Il secondo lavoro solista della chanteur degli Stereolab è esattamente ciò che ci si attende; non un rigo è fuori posto; nulla al suo interno può risultare inatteso o spiazzante. Quel suono così peculiare che ha contribuito a forgiare in anni ed anni d’attività, quella voce con cui ha condotto la monocromaticità allo stato dell’arte, sono ancora tutti qui a testimonianza di un’integrità artistica inscalfibile. Inutile dire che bastano due note per ritornare inevitabilmente agli stessi Stereolab, anche senza Tim Gane, giacchè dei suoi trascorsi paralleli (ad esempio con Mice Parade) qui non v’è traccia alcuna, ed è quindi un altalena cockatil virata indie d’atmosfere retronueve, d’ineffabili Morricone (in Find Me the Pulse of the Universe ricompare persino lo “Sean Sean” di Giù La Testa), Ortolani e Barry su vaghi singulti kraut o adagiati su divanetti calypso e samba; di svenevolezze Francois Hardy (nei francesismi di Moi Sans Zach); di soft pop da Sandy Shaw a Studio Uno (Beetween Earth and Heaven); di vocalismi easy listening in riverbero, da Edda Dell’Orso tra i solchi di qualche sperduto 45 giri library (praticamente ovunque).

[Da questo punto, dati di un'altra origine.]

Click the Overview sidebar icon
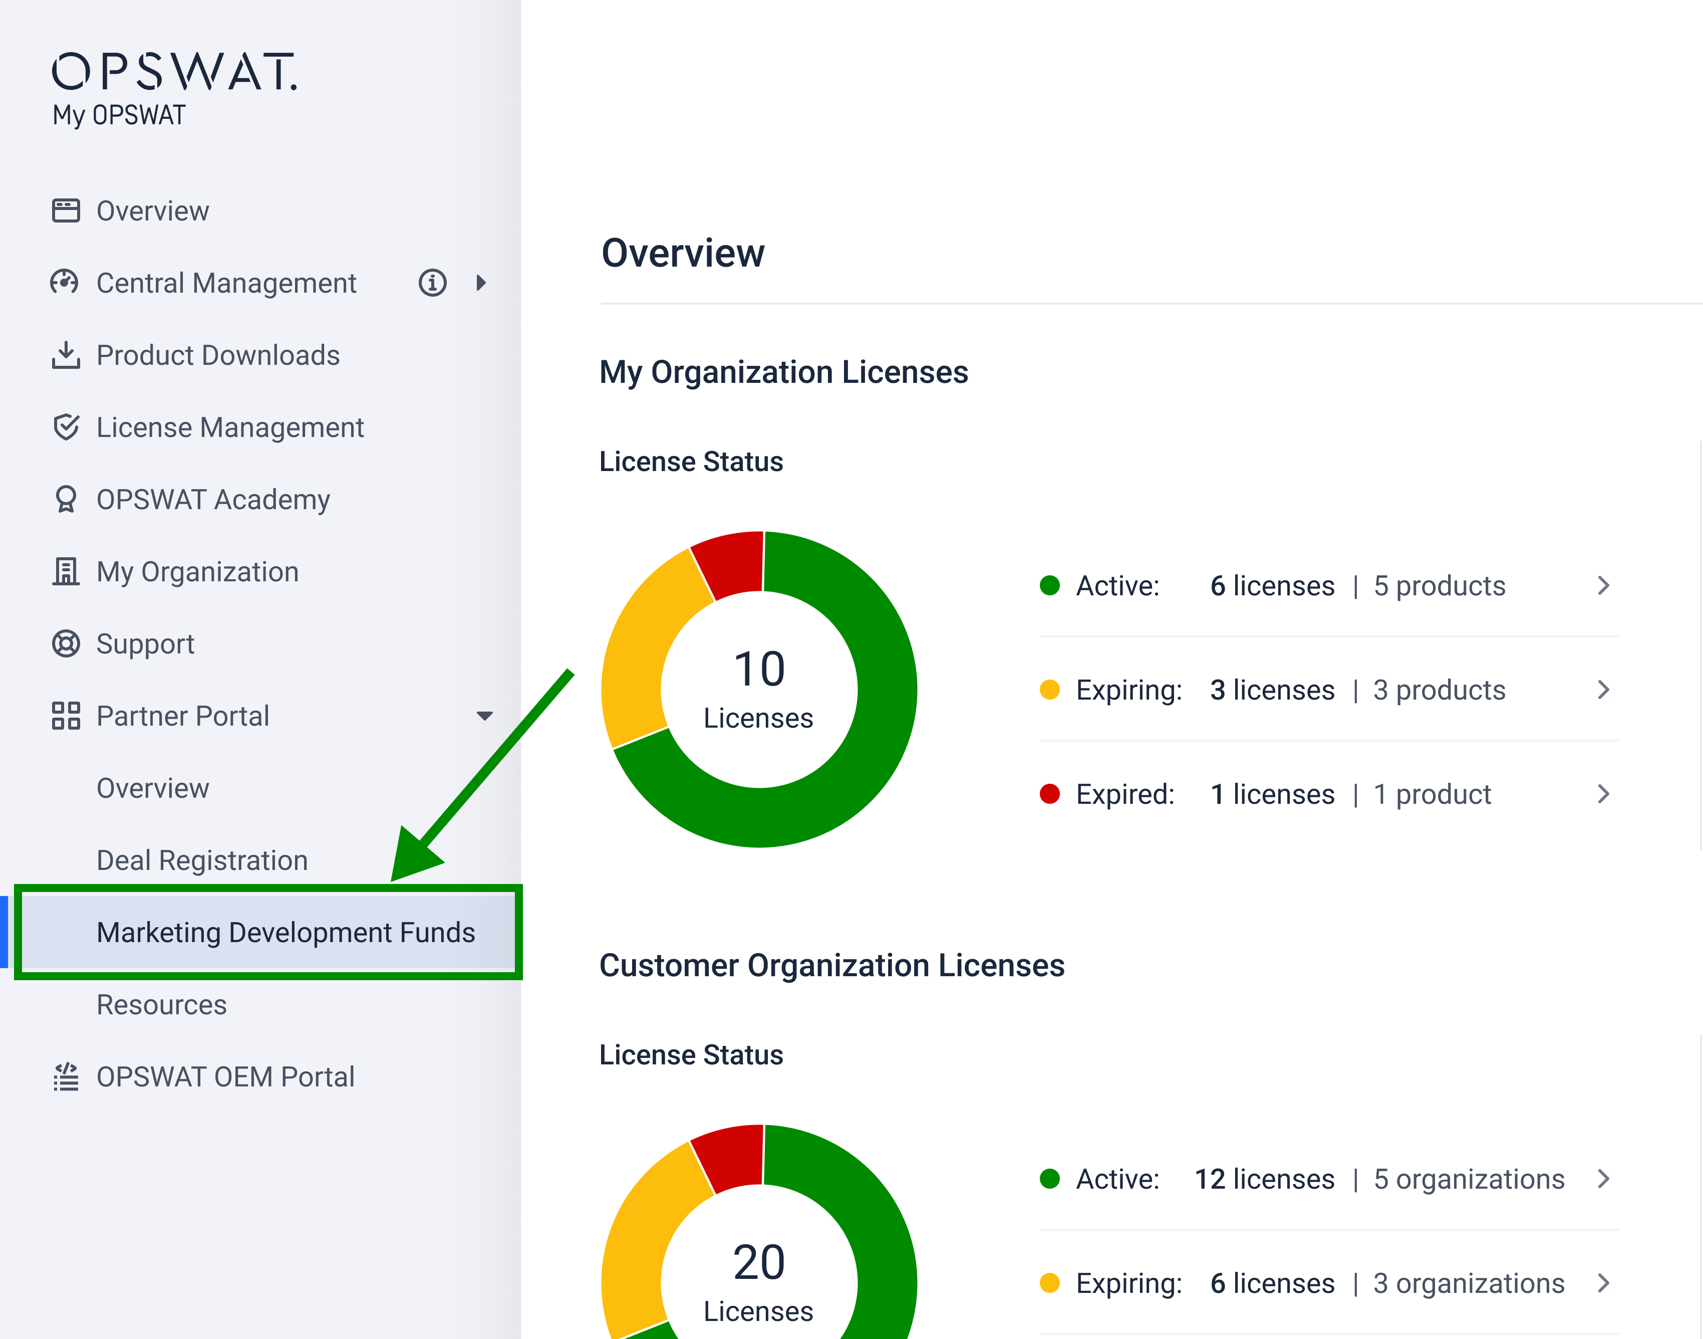Screen dimensions: 1703x1339 tap(66, 211)
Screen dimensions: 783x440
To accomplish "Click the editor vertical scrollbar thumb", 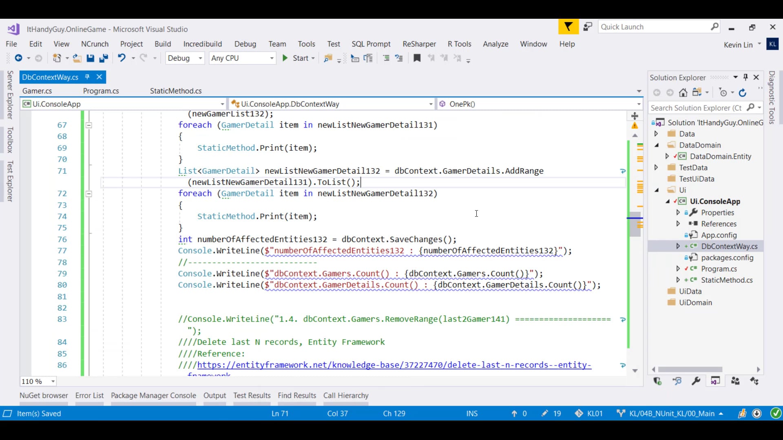I will pyautogui.click(x=635, y=224).
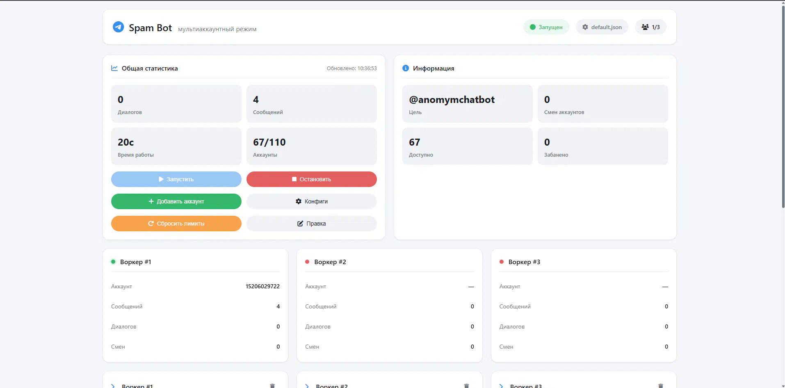
Task: Click the chart icon next to Общая статистика
Action: (114, 68)
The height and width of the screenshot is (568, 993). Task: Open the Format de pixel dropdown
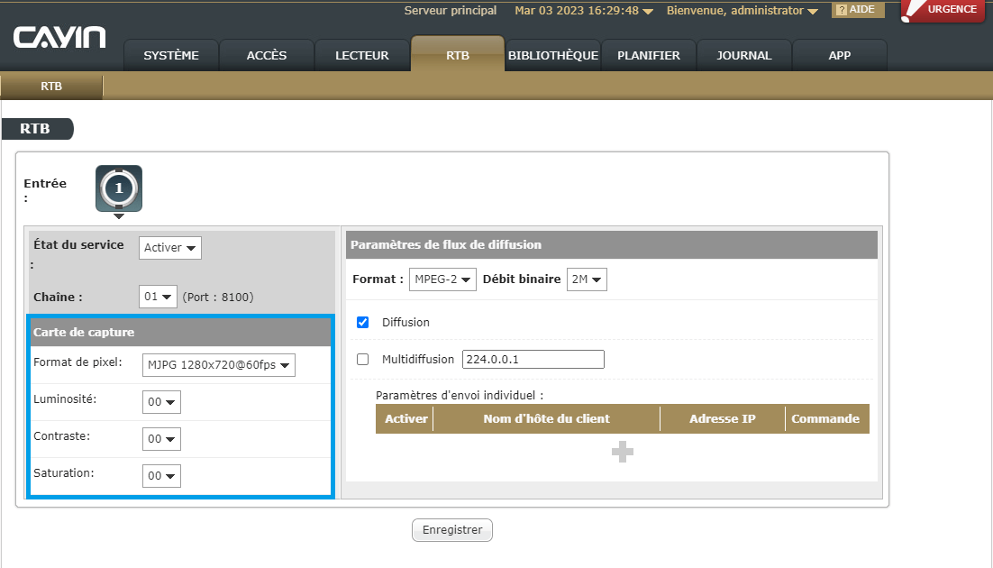pyautogui.click(x=219, y=365)
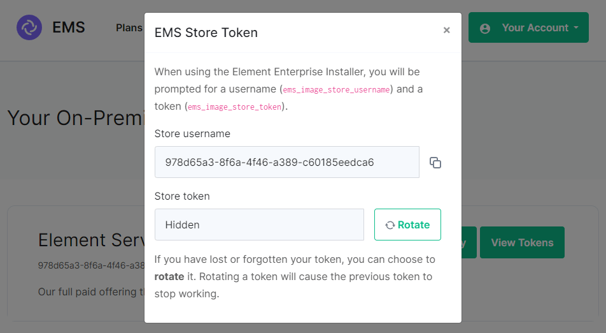Click the Store token label
Screen dimensions: 606x333
pos(182,196)
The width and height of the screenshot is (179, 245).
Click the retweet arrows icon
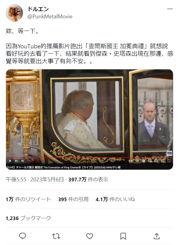[56, 236]

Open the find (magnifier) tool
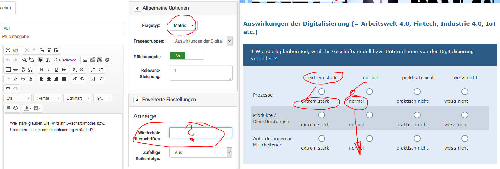point(24,60)
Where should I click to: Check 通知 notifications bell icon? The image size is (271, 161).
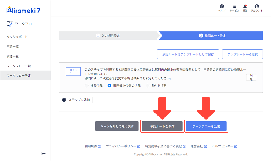tap(245, 7)
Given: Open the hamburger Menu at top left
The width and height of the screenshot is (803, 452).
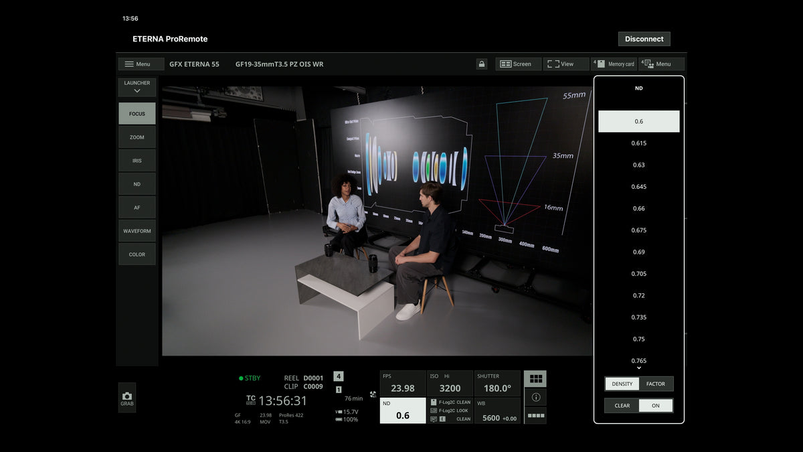Looking at the screenshot, I should pos(141,64).
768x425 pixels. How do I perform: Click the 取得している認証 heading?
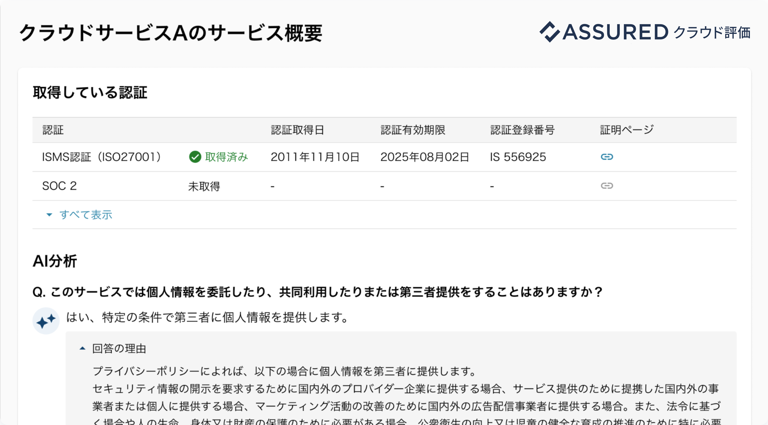point(90,92)
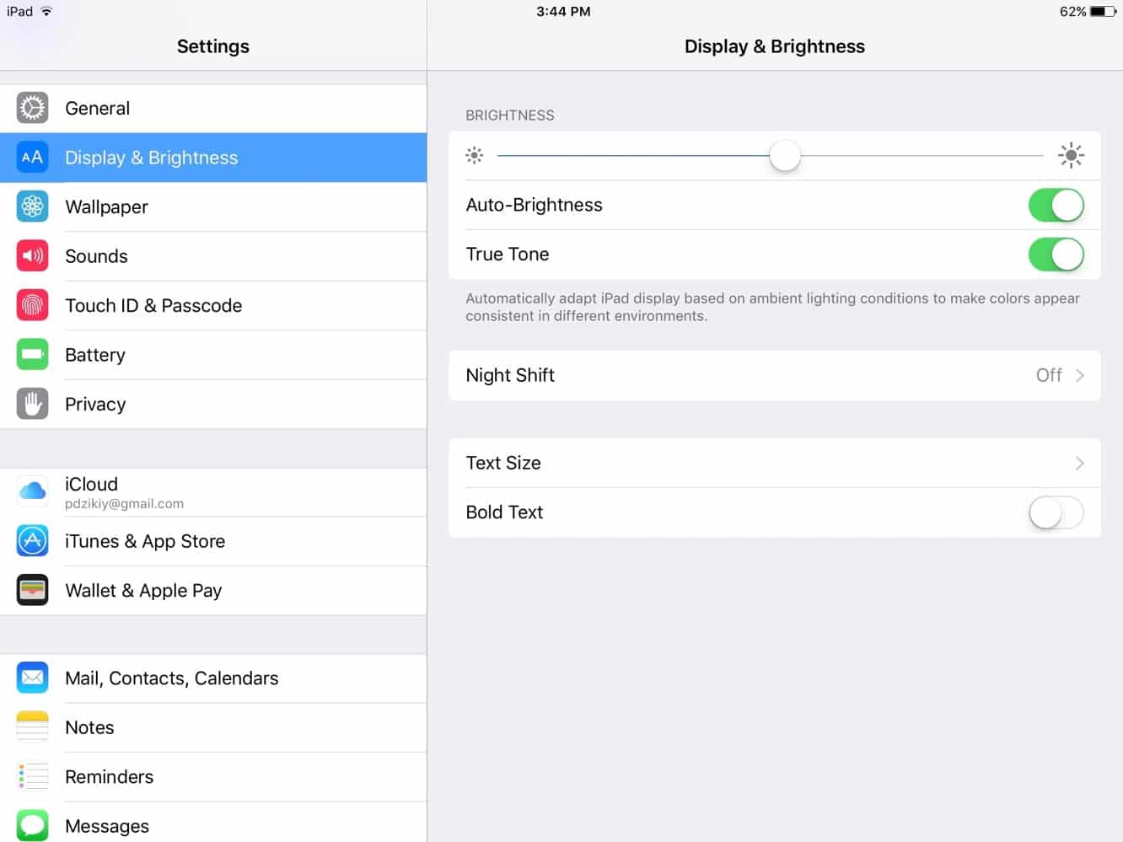This screenshot has width=1123, height=842.
Task: Tap the Privacy hand icon
Action: (x=32, y=404)
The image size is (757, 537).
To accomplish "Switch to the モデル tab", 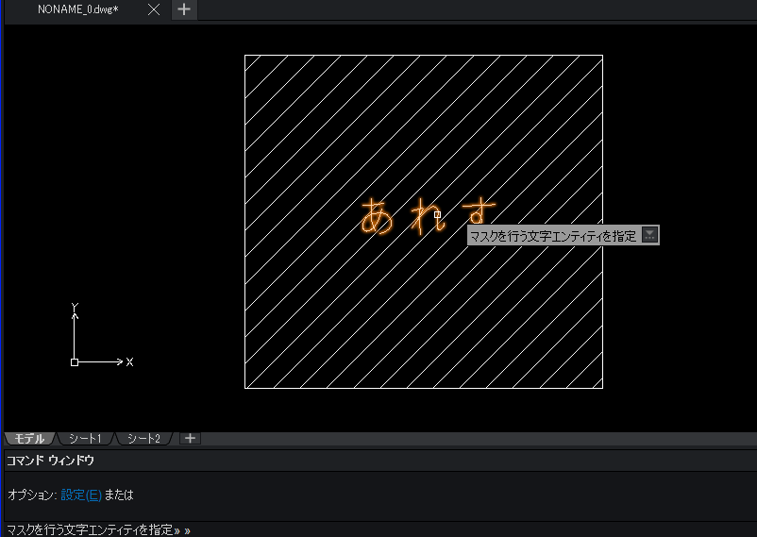I will [29, 439].
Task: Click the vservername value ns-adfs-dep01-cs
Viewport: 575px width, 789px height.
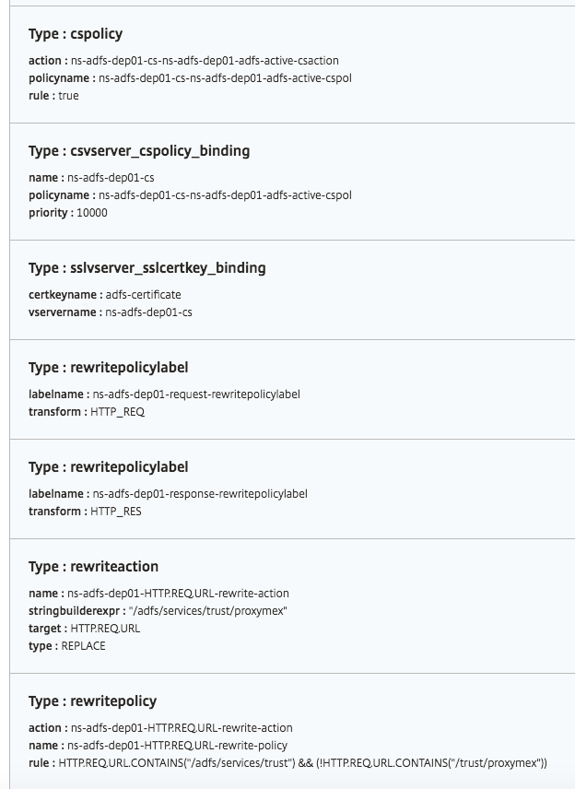Action: (148, 312)
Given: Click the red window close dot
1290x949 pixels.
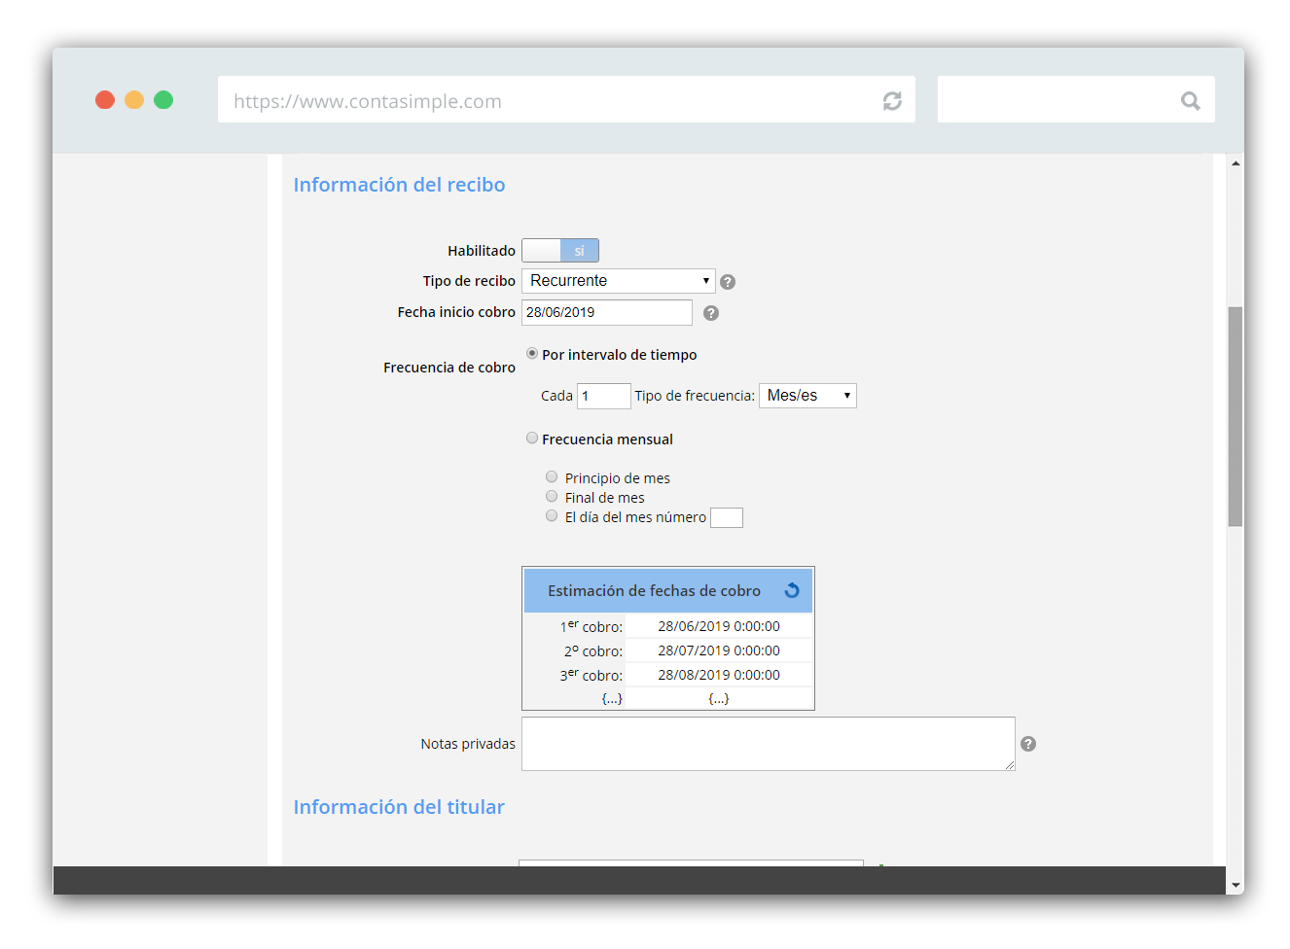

I Tortoise sono lì, sui twang ed i vibrafoni di Silent Spot, con John McEntire dietro le pelli; i Sea & Cake subito a seguire nella politica da salotto di Auscultation To The Nation, con Sam Prekop all’elettronica in un raro momento distorto, e gli Air ancora dopo in There is A Price to Pay for Freedom (and it Isnt Security): omaggi, molto chic verrebbe da dire, a chi alla lady ha dovuto più di qualcosa.
Qualche sprazzo d’elettronica di scuola chicagoana, altezza 2001, nelle suggestioni cosmiche di Merci De M’avoir Donné La Vie ed il funk algido di Fragment Pour Le Future De L’homme deviano di poco il percorso, mentre Next Time You See Me, con la sua vaghezza ed i suoi lontanissimi accenni Wire di rimando, plana leggera su accordi pacatamente indie-rock e cori sixties.
Snob come non mai, tanto più che la sua musica, un tempo attualità avant-pop, è oggi una raffinatezza per pochi intimi intenditori trenta/quarantenni. Inamovibile dal suo lounge bar alternativo, Laetitia Sadier si riconferma autrice di stile e classe indiscutibili a cui sarebbe superfluo chiedere qualcosa di diverso da una musica che si configura come una stratificazione di passati sonori che, piuttosto che impolverarsi, appaiono sempre più lucidi e cangianti; seppure affidati a formule di reviviscenza così tanto storicizzate da apparire sempre uguali a se stesse.